Enquanto os homens surgem como personagens naturalmente inclinados à boemia, à infidelidade, à volubilidade, mas, por outro lado, sempre provedores, bons amigos, amantes pródigos, sinceros generosos em sua propensão a perdoar ou inflexíveis em suas sentenças.

O REMORSO TALVEZ SEJA A CAUSA

DO SEU DESESPERO

VOCÊ DEVE ESTAR BEM CONSCIENTE

DO QUE PRATICOU...

VOCÊ HÁ DE ROLAR COMO AS PEDRAS

QUE ROLAM NA ESTRADA

SEM TER NUNCA UM CANTINHO DE SEU

PRÁ PODER DESCANSAR

(VINGANÇA)

Ao mostrar a dinâmica da construção da masculinidade/feminilidade através de um processo interno de influência mútua, simultaneamente constituintes e constituídas, lzilda Matos e Fernando Faria ressaltam a historicidade das relações de gênero, apontando para a sua circularidade numa sociedade em constante processo de normatização.

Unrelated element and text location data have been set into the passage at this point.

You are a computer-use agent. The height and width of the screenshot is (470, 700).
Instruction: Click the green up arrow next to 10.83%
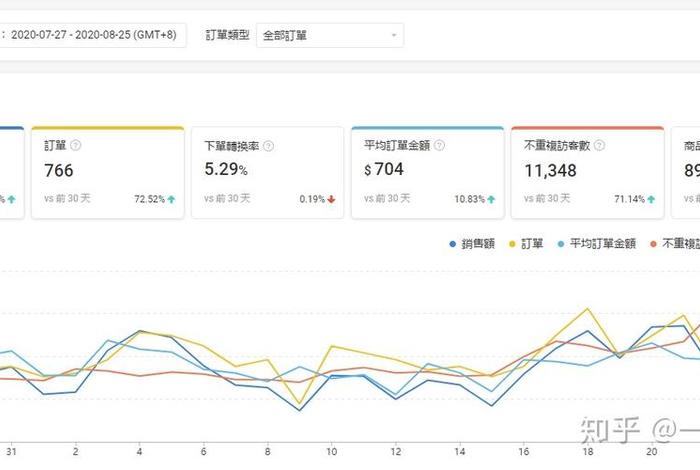491,199
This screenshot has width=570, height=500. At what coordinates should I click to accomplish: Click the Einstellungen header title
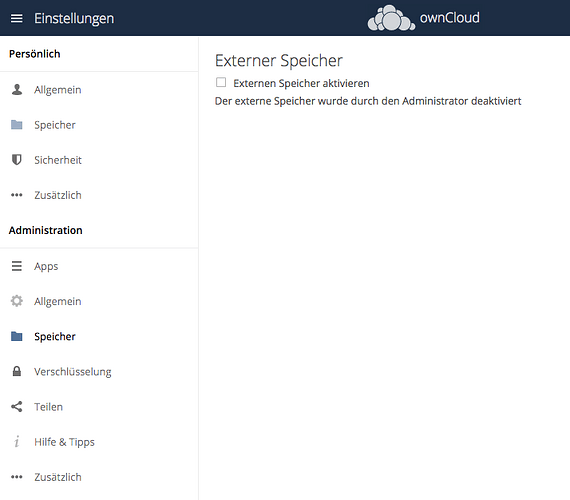[x=74, y=19]
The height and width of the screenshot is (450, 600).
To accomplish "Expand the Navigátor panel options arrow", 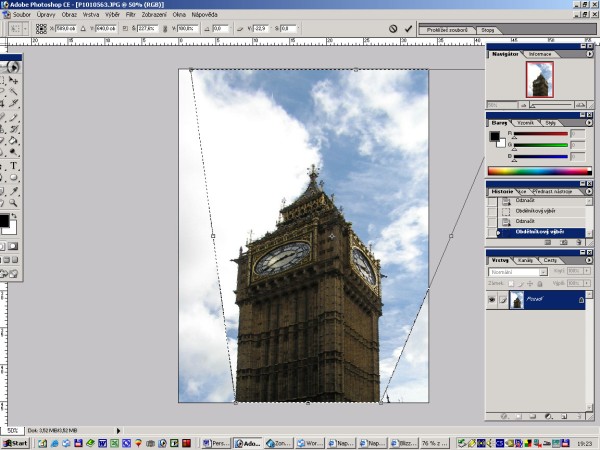I will click(x=588, y=53).
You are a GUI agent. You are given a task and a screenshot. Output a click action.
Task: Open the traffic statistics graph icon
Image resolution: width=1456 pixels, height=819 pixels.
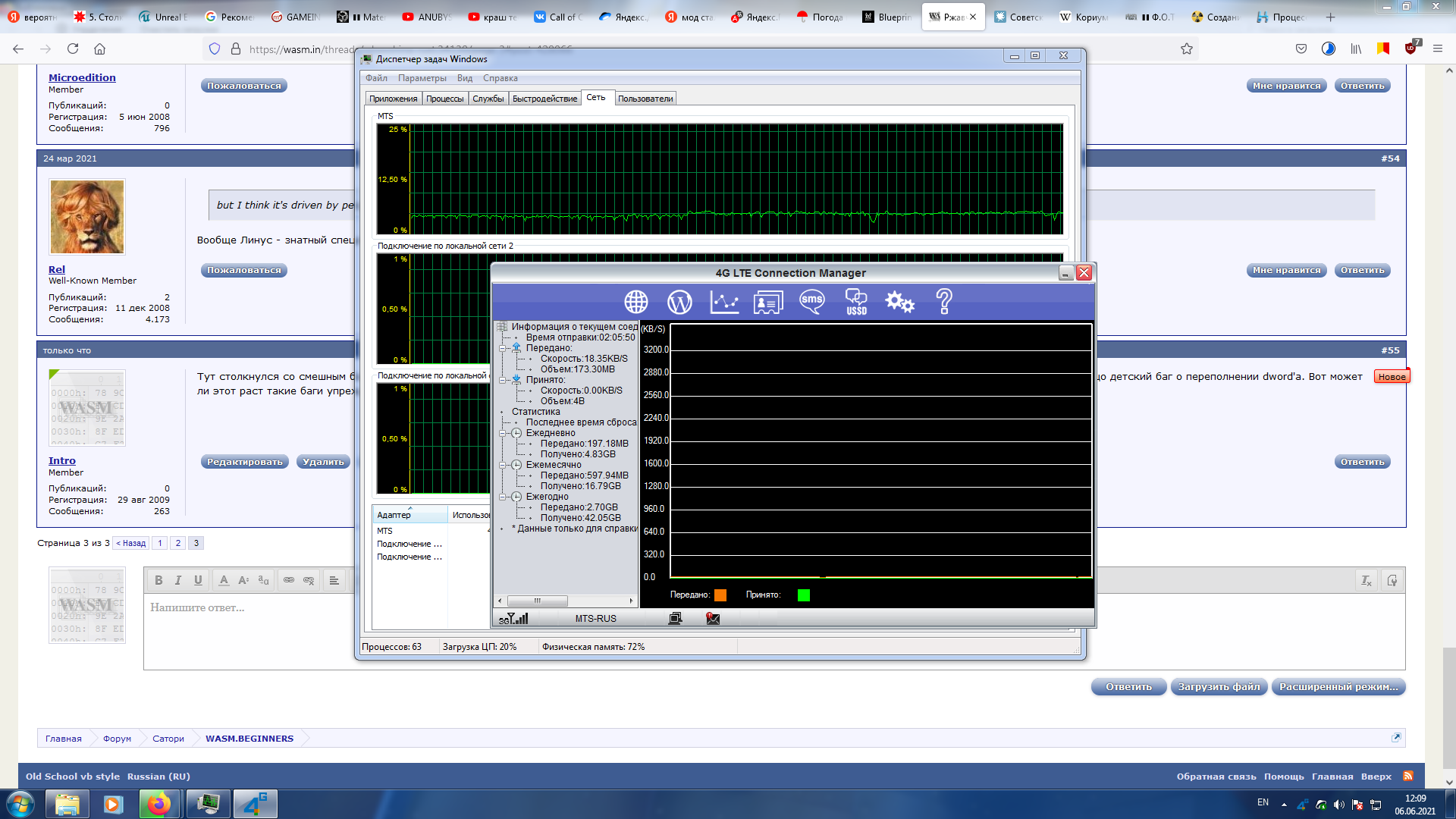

A leitura fácil e envolvente coloca os autores como - eles também - compositores, que souberam reunir num só trabalho conceitos históricos, poesia e informação, com critério e harmonia, justificando o título que deram à obra.

Elaine P. Rocha é mestre em História pela PUC-SP.